Similar findings emerged from another qualitative study among 71 adult females (aged 18–49 years) with histories of IPV recruited from reproductive health clinics (family planning and abortion clinics) as well as a domestic violence shelter; 74% reported male partners' attempts to get them pregnant (i.e., pregnancy-promoting behaviors) as well as abusive behaviors related to controlling the outcomes of a pregnancy (either termination or continuation, following the male partner's wishes). Of note, these examples of the male partner's control of their female partner's reproductive autonomy (described in detail in this article) occurred in both physically violent as well as nonviolent relationships.[24]

A quantitative study of adult men attending urban community health centers supports these findings of associations between IPV and pregnancy-controlling behaviors; men who reported IPV perpetration against a female partner were significantly more likely to have attempted to coerce a pregnant partner to either terminate or continue a pregnancy, and to have been involved in multiple pregnancies ending in abortions (i.e., unwanted pregnancies).[25]

A survey conducted among 1463 adult female patients seeking gynecologic care found that partner unwillingness to use contraception, partner desires that she become pregnant and partner interference with contraception were all positively associated with IPV.[26] Specifically, compared with women without histories of IPV, women with histories of IPV were 2.3-times more likely to report that their partner didn't want to use contraception or wanted her to get pregnant, and almost three-times more likely to report that their partner made it difficult to use birth control.

Our research team also conducted a quantitative study in 2009 among over 1200 young adult sexually active female users of free-standing reproductive health clinics (aged 16–29 years), seeking care for a variety of reasons including complete physicals, pregnancy testing and contraceptive counseling. Via a survey collected on a laptop computer using audio computer-assisted self-interviewing software, one-quarter reported ever experiencing reproductive coercion, which included both experiences of birth control sabotage (active interference with contraceptive methods) as well as pregnancy coercion (threats to promote a pregnancy).[27] Over one-third of women with histories of IPV also reported reproductive coercion. Reproductive coercion increased the risk for unintended pregnancy twofold in the presence of IPV, suggesting that reproductive coercion may partially explain the link between IPV and unintended pregnancy.

These studies all highlight the phenomenon of male partner reproductive coercion that has not been well characterized in previous reproductive health or violence literature.
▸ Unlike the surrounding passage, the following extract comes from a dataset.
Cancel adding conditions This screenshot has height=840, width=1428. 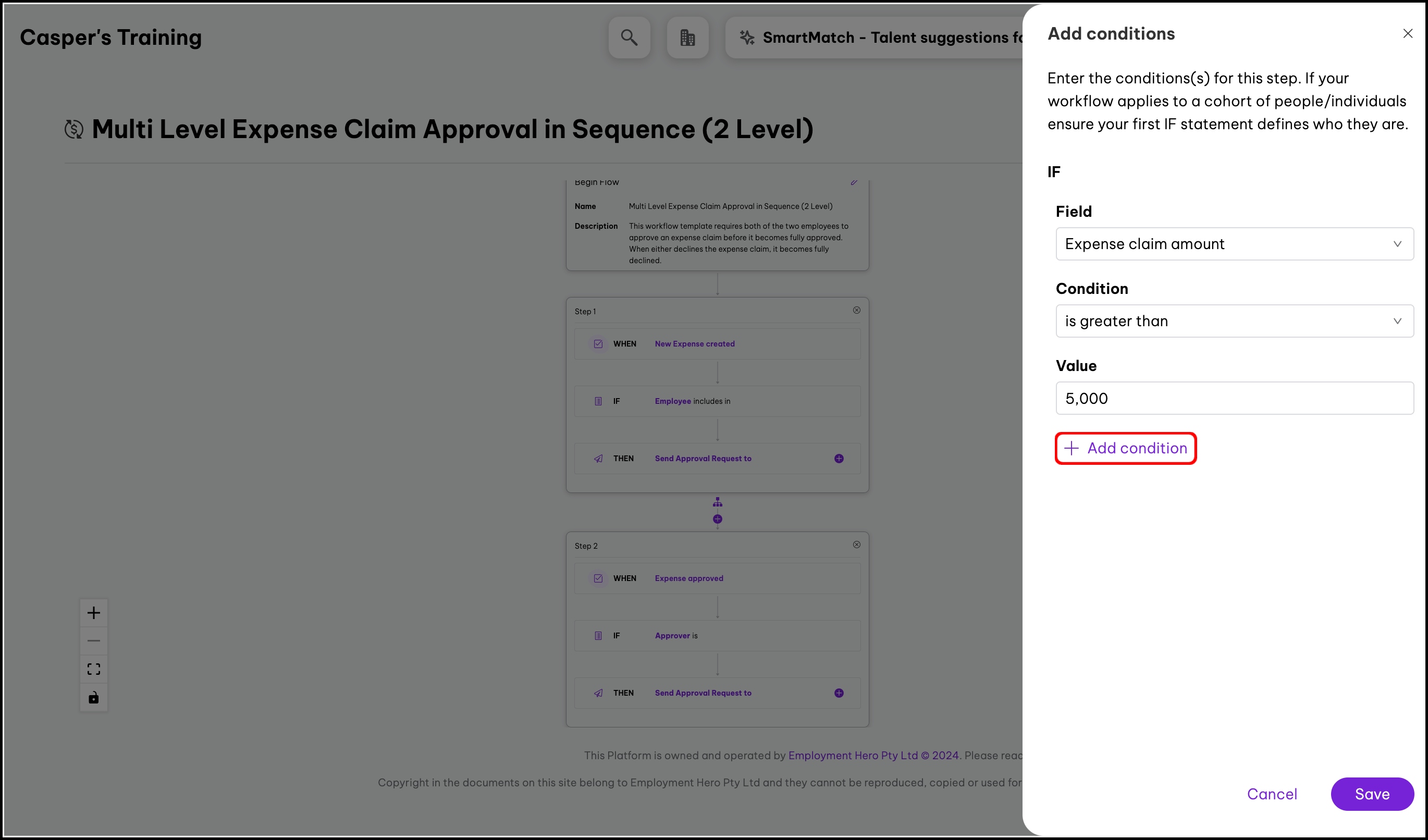(x=1272, y=794)
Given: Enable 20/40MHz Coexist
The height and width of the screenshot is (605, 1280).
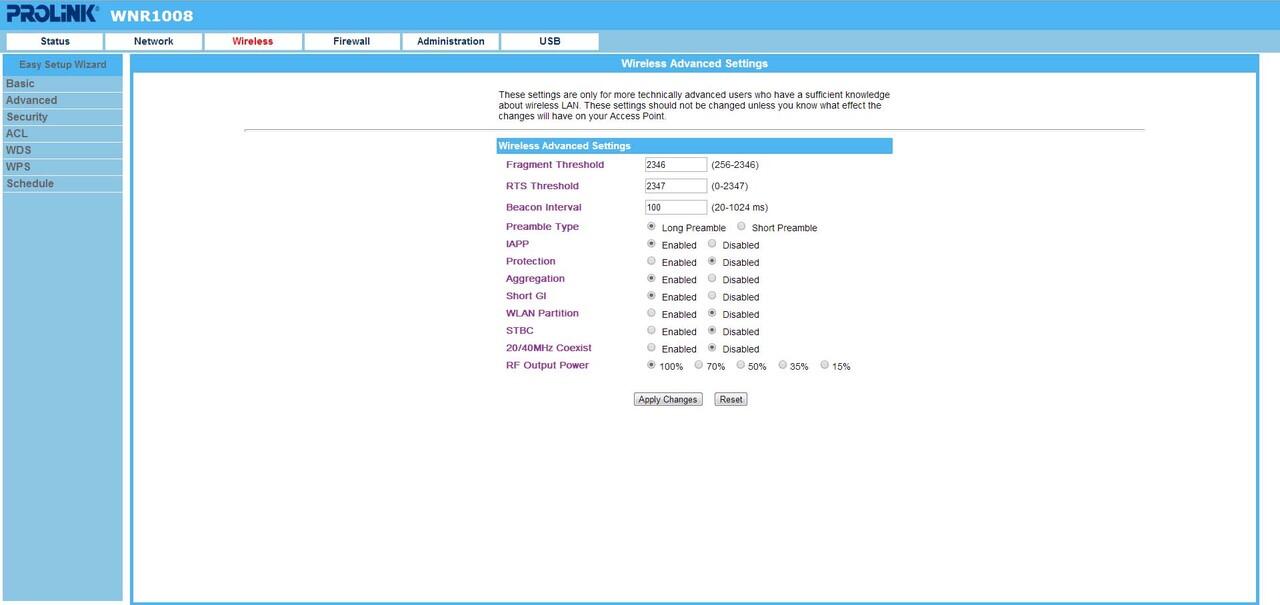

Future research should be conducted that is population based to more definitively assess the prevalence of forms of reproductive coercion and associations with IPV. Similarly, beyond cross-sectional studies, prospective work to examine how reproductive coercion, IPV and unintended pregnancy are inter-related, including specifying the relevant chronologies and patterns, is needed to inform the design of targeted interventions to reduce both the risk for unintended pregnancy as well as IPV victimization.